8637 Background: In 2013, a lung cancer genomic screening project (LC-SCRUM-Asia) started in Japan and expanded to other Asia-Pacific countries in October 2022 (LC-SCRUM-AP). The objective of this study is to clarify the characteristics of genomic profile in Asia-Pacific countries outside of Japan and to elucidate the clinical significance of rapid genomic screening. Methods: To shorten the turnaround time (TAT), a central laboratory was set in each participating country. Samples are analyzed by a multi-gene PCR assay and a rapid next-generation sequencing assay. Clinical, pathological and genomic data are stocked as a clinical-genomic database in each participating country, which is combined with Japanese database and the integrated clinical-genomic database of the Asia-Pacific region was established. Results: A multi-gene PCR assay data was available in 7879 samples from 4 Asia-Pacific countries (Taiwan/Thailand/Malaysia/Japan = 126/65/30/7658 pts). The rates of driver alterations in never-smokers with non-squamous histology were similar in the 4 Asia-Pacific countries: 83%, 80%, 89% and 75% in Taiwan, Thailand, Malaysia, and Japan, respectively. The pattern of genomic profile was also similar among these 4 countries. The median TAT was 4 days and 5 days in Japanese cohort and Taiwan/Thailand/Malaysia cohort, respectively. In Taiwan/Thailand/Malaysia cohort (n = 221), the genomic analysis successful rate was 99.5%. The rates of genomic alterations detected: EGFR (35%) of which ex20ins (6%), KRAS (10%) of which G12C (4%), ALK fusions (6%), ROS1 fusions (4%), RETfusions (0.5%), HER2ex20ins (4%), MET ex14skip (3%), BRAF V600E (1.5%), and NTRK3 fusions (0.5%). Oncogenic driver alterations were detected in 149 pts, of which 102 (68%) pts received targeted therapies approved in each country. 14 patients were enrolled into clinical trials of the investigational drugs, of which 5 were for targeting rare driver alterations.

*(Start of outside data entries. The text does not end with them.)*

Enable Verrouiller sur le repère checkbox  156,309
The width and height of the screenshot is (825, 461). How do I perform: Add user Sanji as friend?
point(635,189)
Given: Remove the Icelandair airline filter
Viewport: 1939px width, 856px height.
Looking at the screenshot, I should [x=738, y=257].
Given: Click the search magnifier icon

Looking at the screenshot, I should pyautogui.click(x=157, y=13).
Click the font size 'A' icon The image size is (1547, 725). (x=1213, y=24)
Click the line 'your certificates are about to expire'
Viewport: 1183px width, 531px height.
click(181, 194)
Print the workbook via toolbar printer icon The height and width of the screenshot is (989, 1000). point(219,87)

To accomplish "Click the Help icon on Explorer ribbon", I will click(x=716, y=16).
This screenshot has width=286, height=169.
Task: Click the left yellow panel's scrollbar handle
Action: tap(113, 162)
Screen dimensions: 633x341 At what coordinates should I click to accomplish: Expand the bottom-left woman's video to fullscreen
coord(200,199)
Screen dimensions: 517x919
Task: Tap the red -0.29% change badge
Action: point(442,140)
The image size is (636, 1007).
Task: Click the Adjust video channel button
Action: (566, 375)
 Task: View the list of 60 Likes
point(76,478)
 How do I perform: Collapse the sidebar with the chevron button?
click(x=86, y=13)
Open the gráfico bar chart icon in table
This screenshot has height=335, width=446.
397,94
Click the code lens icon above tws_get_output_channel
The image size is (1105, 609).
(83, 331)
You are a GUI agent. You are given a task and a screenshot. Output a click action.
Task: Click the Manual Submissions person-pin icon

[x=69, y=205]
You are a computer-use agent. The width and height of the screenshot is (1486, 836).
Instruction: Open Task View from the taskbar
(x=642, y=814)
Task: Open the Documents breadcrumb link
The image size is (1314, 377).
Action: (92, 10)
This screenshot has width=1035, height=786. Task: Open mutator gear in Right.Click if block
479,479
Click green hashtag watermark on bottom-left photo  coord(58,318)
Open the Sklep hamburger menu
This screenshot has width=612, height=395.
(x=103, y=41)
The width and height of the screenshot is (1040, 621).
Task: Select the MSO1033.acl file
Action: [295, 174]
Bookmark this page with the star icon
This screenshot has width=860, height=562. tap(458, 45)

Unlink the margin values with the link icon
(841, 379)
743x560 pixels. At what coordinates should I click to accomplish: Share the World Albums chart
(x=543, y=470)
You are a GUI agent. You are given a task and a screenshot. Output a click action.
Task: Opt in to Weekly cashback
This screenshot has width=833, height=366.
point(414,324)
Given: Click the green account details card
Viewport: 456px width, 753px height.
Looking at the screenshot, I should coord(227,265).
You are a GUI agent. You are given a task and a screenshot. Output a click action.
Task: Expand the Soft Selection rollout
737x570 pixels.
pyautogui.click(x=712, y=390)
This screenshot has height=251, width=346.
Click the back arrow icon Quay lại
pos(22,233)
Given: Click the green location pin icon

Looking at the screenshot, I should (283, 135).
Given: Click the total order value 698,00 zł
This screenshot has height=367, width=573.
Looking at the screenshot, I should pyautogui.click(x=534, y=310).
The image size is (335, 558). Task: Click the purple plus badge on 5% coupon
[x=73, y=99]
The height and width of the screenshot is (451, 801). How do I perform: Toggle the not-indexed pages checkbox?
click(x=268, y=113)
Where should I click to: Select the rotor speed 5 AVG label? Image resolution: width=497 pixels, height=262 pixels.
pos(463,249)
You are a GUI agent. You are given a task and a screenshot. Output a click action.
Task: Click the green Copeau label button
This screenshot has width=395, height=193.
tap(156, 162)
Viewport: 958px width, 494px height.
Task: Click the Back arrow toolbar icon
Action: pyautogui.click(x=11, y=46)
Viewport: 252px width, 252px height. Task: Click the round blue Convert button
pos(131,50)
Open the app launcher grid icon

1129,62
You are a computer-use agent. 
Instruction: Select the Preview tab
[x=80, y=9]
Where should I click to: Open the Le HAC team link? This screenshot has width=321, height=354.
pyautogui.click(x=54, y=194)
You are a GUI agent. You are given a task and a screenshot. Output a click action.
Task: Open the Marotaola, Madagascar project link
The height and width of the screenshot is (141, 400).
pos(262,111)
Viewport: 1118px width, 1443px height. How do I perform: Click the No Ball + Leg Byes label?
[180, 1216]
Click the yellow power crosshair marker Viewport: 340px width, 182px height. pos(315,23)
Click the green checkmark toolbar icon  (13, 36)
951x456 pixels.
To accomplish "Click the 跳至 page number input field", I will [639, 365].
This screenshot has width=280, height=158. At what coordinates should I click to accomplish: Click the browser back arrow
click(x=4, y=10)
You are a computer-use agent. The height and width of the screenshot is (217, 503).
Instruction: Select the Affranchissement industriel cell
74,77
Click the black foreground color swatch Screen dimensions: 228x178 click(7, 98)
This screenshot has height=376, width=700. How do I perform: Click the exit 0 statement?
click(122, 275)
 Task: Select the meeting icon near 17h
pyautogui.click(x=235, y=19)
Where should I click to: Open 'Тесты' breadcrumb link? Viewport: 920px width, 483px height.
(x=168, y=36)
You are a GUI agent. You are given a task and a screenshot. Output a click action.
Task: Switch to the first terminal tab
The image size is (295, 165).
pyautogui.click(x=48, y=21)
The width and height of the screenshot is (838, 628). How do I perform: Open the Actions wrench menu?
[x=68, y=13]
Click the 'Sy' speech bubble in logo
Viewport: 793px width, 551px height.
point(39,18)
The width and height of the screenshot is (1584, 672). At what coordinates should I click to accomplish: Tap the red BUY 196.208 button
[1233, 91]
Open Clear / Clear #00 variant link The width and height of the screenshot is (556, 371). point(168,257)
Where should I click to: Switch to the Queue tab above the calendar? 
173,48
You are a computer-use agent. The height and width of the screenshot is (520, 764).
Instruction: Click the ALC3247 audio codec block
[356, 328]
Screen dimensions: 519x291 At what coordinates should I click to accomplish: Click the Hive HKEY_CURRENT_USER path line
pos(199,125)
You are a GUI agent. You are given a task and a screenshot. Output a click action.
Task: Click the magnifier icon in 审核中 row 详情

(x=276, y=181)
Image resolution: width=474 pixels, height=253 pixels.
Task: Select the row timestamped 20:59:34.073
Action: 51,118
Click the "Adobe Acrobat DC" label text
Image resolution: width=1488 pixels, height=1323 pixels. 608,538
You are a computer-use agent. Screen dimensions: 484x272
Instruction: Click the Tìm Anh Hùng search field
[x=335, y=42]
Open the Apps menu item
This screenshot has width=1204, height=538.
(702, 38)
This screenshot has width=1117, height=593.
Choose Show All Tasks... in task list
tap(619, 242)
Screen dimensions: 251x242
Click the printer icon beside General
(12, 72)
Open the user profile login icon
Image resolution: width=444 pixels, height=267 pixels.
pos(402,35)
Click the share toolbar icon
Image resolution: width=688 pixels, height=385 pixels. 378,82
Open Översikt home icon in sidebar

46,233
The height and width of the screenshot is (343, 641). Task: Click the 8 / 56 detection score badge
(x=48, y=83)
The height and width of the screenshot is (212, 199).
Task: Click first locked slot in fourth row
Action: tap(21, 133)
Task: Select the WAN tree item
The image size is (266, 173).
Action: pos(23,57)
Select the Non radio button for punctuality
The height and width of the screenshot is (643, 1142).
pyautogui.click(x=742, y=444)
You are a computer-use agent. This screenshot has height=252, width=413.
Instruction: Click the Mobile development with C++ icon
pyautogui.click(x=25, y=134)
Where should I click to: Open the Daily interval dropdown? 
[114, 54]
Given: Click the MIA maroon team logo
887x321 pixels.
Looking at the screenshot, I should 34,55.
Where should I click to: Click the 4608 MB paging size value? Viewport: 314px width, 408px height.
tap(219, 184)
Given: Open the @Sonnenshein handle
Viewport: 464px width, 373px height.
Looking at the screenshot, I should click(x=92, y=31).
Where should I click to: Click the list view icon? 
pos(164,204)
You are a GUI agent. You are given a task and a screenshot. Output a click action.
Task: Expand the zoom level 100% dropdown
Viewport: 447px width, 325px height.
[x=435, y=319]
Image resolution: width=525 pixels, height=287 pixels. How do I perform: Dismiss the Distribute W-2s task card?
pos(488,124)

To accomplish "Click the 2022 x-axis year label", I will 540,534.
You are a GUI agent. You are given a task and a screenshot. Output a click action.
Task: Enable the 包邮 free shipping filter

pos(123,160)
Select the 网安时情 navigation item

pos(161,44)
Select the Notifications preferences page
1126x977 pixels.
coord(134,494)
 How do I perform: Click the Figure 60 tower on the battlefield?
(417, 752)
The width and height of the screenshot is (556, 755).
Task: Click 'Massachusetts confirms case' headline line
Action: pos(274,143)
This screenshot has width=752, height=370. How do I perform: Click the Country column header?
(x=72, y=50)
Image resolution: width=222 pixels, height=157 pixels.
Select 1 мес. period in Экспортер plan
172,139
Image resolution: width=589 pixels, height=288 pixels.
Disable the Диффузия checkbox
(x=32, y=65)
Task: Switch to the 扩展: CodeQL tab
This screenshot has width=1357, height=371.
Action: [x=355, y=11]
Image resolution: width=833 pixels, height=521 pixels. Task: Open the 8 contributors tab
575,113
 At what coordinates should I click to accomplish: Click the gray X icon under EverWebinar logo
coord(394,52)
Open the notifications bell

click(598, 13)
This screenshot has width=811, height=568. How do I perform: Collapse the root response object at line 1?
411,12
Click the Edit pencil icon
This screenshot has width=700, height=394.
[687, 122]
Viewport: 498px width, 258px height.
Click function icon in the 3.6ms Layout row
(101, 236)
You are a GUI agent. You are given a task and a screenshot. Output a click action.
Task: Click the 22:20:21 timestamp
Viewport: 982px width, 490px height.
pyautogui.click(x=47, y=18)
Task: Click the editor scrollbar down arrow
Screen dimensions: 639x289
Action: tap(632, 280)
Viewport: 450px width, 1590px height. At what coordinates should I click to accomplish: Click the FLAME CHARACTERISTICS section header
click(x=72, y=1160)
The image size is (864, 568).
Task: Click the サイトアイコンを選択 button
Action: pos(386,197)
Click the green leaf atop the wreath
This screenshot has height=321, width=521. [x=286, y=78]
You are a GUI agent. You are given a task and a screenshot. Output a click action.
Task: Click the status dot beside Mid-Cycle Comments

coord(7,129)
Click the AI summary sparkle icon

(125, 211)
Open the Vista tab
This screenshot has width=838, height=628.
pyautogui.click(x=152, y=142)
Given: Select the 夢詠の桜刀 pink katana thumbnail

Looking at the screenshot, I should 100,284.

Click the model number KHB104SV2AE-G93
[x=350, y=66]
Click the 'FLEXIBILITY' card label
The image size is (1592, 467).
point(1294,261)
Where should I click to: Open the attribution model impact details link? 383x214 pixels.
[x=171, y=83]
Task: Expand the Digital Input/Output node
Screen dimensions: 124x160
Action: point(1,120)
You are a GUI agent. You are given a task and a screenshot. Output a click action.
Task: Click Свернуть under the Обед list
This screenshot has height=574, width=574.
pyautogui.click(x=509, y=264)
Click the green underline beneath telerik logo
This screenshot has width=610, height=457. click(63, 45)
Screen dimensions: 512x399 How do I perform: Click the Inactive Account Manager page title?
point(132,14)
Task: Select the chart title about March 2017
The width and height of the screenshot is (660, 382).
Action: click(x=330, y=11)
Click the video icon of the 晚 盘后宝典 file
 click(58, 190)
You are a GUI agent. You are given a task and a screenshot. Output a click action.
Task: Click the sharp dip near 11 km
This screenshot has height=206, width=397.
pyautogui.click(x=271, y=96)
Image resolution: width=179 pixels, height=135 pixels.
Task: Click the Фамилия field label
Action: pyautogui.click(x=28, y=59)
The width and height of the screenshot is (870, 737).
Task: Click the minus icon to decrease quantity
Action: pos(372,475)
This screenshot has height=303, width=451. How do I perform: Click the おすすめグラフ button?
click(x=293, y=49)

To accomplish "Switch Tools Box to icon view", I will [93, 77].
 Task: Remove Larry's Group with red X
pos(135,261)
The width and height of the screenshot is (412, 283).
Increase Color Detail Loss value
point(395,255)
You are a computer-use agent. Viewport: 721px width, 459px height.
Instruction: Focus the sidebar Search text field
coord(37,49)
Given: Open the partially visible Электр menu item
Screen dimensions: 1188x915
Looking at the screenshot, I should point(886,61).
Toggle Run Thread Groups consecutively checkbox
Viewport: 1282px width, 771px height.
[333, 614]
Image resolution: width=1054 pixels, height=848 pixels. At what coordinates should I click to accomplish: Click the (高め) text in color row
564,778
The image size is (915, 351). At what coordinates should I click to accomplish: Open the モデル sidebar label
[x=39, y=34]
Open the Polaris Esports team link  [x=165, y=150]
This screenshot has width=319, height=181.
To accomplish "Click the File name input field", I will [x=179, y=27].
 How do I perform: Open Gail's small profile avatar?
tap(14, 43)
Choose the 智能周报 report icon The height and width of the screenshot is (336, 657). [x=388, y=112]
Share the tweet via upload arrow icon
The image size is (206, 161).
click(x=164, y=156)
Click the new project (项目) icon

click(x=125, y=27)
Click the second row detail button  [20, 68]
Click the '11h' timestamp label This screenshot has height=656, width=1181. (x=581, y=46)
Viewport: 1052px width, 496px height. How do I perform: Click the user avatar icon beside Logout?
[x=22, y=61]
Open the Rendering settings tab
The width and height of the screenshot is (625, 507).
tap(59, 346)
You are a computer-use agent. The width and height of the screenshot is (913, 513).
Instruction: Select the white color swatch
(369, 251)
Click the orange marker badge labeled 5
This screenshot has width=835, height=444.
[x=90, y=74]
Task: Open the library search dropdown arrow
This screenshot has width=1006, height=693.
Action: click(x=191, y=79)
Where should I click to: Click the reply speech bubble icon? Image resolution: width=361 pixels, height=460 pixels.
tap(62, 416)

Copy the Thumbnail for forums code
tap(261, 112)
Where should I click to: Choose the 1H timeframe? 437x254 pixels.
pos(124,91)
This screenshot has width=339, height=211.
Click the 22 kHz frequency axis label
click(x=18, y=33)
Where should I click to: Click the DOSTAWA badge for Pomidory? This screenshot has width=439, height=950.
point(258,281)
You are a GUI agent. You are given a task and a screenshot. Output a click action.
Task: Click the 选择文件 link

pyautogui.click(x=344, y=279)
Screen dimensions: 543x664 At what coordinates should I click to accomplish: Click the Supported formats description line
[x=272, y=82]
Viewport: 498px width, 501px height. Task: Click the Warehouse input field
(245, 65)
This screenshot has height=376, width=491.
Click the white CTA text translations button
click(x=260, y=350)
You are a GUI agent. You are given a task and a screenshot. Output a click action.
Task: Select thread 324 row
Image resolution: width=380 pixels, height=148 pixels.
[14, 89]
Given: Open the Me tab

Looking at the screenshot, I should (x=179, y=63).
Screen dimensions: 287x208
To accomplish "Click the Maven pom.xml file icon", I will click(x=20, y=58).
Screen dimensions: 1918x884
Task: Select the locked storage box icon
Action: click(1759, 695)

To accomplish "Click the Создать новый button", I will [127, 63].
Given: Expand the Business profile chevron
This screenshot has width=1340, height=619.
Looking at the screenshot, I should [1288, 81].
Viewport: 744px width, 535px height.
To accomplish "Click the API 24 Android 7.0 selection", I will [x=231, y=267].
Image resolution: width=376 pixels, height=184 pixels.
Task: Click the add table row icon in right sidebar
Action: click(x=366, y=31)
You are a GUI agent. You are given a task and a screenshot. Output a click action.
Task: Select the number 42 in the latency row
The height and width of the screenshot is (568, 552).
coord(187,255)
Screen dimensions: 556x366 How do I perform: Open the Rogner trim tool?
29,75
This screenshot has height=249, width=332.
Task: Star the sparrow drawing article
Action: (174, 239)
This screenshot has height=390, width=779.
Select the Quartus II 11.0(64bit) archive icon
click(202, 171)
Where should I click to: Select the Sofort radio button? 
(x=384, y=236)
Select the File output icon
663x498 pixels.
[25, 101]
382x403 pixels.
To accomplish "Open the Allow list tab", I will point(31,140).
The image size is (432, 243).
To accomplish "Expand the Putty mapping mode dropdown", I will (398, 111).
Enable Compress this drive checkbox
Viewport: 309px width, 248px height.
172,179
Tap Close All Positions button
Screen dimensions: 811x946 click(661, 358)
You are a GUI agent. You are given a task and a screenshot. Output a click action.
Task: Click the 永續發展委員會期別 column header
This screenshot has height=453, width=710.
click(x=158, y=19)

Conclusions: LC-SCRUM-AP is the first international genomic screening platform established in the Asia-Pacific region, which enables the efficient detection of rare driver alterations with a short TAT, contributing to the high implementation rate of targeted therapies. The similar pattern of genomic profile in the 4 Asia-Pacific countries indicates the utility of this screening platform as the basis for the clinical trials for NSCLC with rare driver alterations. We plan to further expand the number of institutions and participating countries.